RealPage: Apartment Market Resilient

(Image courtesy of RealPage)

RealPage, Richardson, Texas, released its analysis of the apartment market in the second quarter, finding that the U.S. absorbed more than 227,000 units in the period.

RealPage described that result as a “very strong reading for any second quarter.”

However, there was also rapidly declining delivery volume in the quarter, at 108,175 units. While that’s above the country’s long-term average, it’s below the past two quarters.

Average rents grew 0.19% in June, and are up 0.5% annually. The average effective rent is $1,887.

By region, the Midwest saw annual rent increase by 3.2%, and the Northeast saw an increase of 2.8%. The South saw a 1.1% drop and the West saw a 0.1% increase.

Nationwide, occupancy was at 95.6% in June, almost flat (down just 0.09 basis points) from May. But, occupancy has improved 140 basis points year-over-year.

By region, occupancy was 96.4% in the Midwest, 96.9% in the Northeast, 94.8% in the South and 95.6% in the West.

Renewal conversion showed 55.1% of leases renewed in the year-ending June, up about 2% year-over-year.

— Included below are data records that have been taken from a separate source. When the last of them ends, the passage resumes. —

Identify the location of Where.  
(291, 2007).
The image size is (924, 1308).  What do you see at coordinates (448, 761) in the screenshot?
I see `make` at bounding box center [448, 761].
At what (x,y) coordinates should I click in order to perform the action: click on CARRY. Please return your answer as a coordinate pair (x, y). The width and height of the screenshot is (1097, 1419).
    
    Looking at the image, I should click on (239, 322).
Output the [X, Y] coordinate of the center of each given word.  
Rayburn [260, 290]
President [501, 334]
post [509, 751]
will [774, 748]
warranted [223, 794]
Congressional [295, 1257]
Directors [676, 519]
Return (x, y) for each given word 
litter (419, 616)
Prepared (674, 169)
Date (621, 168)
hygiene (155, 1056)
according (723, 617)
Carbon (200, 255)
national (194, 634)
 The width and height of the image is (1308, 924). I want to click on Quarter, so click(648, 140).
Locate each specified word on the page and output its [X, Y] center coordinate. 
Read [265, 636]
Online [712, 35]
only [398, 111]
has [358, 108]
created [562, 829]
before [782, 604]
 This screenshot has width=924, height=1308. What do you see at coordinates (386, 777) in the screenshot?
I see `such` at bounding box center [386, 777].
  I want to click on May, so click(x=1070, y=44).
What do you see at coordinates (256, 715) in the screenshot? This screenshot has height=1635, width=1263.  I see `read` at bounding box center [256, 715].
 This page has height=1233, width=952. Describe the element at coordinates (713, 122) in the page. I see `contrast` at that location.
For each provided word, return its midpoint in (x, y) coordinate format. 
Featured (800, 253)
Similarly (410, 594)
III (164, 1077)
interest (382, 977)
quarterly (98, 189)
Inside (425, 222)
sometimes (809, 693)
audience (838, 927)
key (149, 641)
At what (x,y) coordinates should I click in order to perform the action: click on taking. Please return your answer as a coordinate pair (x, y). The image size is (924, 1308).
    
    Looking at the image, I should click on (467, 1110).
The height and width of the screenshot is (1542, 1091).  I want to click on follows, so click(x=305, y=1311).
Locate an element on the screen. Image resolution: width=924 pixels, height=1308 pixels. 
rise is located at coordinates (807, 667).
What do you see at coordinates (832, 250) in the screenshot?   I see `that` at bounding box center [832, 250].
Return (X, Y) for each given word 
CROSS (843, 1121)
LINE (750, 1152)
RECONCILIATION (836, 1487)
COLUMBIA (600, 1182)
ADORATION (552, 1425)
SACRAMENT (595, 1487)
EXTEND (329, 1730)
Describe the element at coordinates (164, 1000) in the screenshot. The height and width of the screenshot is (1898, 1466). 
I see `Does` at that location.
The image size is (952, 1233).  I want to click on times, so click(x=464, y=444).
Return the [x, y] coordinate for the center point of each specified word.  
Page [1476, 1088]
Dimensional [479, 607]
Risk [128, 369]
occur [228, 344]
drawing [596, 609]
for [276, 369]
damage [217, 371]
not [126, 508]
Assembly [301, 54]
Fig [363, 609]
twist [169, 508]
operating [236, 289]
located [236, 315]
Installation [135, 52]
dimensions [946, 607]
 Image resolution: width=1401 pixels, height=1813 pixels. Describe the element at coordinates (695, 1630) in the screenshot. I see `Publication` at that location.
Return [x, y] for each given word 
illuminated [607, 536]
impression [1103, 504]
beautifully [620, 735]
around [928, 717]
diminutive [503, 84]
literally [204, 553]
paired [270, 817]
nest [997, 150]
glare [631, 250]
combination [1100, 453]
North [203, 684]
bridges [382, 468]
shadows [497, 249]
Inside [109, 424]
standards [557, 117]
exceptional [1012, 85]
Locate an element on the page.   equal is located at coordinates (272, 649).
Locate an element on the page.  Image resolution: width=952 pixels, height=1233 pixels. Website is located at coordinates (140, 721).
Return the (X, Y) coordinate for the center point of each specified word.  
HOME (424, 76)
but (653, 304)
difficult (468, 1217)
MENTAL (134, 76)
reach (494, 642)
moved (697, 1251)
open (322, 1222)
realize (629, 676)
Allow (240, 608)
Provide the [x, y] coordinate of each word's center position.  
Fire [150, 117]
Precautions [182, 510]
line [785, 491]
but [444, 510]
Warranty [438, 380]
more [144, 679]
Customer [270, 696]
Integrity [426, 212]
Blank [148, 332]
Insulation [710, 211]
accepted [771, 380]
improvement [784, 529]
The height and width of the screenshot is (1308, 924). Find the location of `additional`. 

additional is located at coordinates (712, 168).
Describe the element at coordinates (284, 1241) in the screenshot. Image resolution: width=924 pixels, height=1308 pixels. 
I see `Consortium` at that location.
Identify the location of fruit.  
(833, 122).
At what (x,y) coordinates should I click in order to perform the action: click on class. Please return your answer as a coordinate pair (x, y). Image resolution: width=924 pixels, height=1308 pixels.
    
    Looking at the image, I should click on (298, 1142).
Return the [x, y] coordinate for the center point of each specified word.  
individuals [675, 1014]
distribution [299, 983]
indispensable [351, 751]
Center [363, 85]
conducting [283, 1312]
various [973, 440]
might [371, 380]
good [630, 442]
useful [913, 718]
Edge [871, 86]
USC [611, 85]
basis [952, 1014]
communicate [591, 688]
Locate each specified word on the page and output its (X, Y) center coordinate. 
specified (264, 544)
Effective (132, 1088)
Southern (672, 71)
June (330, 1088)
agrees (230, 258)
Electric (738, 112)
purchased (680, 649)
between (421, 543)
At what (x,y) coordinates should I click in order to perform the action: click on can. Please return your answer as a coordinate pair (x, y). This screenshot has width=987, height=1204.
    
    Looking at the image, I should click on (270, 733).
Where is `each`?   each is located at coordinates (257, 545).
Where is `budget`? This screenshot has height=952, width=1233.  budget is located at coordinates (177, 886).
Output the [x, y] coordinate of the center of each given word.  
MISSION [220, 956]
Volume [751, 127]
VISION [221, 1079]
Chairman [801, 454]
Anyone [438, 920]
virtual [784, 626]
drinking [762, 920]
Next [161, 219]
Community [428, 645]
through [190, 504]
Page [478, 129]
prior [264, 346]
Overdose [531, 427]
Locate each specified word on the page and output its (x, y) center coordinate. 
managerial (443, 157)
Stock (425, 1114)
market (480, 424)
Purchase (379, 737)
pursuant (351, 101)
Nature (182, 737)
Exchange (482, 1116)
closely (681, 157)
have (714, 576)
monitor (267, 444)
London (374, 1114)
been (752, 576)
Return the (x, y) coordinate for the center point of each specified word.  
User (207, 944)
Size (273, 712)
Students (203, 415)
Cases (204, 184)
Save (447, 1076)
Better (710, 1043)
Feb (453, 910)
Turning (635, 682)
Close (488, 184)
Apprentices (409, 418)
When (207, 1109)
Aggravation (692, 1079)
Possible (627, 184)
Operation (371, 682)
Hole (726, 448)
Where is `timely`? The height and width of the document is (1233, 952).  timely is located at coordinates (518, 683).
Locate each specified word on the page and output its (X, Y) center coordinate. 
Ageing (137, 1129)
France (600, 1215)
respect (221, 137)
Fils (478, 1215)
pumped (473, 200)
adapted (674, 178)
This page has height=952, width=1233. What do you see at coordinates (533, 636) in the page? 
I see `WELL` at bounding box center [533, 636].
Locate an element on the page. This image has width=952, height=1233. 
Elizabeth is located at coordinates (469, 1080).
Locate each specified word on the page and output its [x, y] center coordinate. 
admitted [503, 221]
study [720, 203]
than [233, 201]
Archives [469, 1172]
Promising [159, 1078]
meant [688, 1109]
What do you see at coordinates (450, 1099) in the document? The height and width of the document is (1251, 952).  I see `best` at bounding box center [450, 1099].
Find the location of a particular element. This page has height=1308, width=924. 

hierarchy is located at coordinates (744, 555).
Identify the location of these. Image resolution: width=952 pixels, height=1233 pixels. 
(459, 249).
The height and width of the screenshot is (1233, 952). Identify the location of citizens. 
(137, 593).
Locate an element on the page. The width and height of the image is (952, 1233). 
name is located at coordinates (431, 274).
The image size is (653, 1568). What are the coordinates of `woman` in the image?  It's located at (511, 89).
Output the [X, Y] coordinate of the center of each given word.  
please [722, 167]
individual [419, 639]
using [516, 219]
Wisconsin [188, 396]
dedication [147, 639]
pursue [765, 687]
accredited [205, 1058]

“If there is a single word that can be assigned to the national apartment market as of mid-year 2025, then that word is resilient,” RealPage Chief Economist Carl Whitaker said. “A noisy economic backdrop including slowing (though above expected levels) job growth, declining consumer and business sentiment, and deeply entrenched uncertainty have yet to deteriorate demand for rental housing. And while headline rent growth may suggest fundamentally weak demand at first glance, the U.S. apartment market’s ability to churn out exceptional demand amid the record supply wave remains a defining storyline for the industry.”

RealPage also recently released an update to its multifamily outlook for the next year, forecasting a national effective rent growth of 2.3%.